The University of Maryland, College Park will pay $500,000 to resolve allegations that faculty members failed to disclose funding from two Chinese companies on their proposals for federal research grants.
The payment comes among growing concerns in the U.S. of excessive involvement of foreign entities in American academic research.
“International collaboration is essential to pursuing the frontiers of science,” said France Córdova, director of the National Science Foundation, in an open letter. “Our science and engineering enterprise, however, is put at risk when other governments endeavor to benefit from the global research ecosystem without upholding the values of openness, transparency, and reciprocal collaboration.”
University of Maryland Vice President for Research Gregory F. Ball said in a statement that the settlement isn’t an admission of wrongdoing by either the school or its staff.
“The University has consistently maintained, based on its own investigation and an independent investigation by outside counsel, that the nondisclosures were the result of good faith interpretations of agency disclosure guidance or unintentional clerical errors,” Ball said.
The undisclosed funding came from two Chinese companies, both of which have been viewed with skepticism in the U.S.
Taobao, an online marketplace, is currently on the U.S. government’s Notorious Markets list, which compiles examples of online and physical markets with connections to piracy or counterfeiting. Taobao is owned and operated by Alibaba, the Chinese counterpart to Amazon.
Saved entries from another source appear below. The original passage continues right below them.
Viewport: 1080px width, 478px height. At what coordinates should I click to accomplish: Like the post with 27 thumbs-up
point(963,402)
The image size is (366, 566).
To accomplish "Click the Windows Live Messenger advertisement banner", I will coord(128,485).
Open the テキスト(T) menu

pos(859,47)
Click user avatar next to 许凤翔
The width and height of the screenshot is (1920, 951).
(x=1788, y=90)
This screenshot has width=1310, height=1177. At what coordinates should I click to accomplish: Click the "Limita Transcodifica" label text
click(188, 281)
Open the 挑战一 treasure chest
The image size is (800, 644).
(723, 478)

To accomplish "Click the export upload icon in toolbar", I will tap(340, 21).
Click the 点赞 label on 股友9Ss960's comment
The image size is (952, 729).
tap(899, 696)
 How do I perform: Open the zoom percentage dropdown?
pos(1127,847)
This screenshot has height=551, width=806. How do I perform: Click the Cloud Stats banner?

Huawei, a technology company, is effectively banned from conducting business in the U.S.
The funding disclosures were allegedly absent from proposals for five research grants that three professors received from the National Science Foundation and the U.S. Army.
When submitting proposals for federal grants, principal investigators — the faculty members in charge of specific research projects — are responsible for disclosing all sources of funding, foreign and domestic.
“Complete and accurate disclosures are essential to federal agencies that make decisions on awarding federal grants,” said Erek L. Barron, U.S. attorney for the district of Maryland. “Those individuals and universities that knowingly fail to do so skew the grant awarding process in their favor and will be held accountable.”
Concerns over Chinese influence in academia have landed the University of Maryland in hot water before, when it was revealed that a computer science professor there had partnered with Alibaba to develop urban surveillance software, as reported by the Daily Beast. One of the research projects involved in that payment is titled “Large-Scale Behavior Learning for Dense Crowds.”
The payment is not the only one of its kind. Stanford University and others have made similar payments in the past.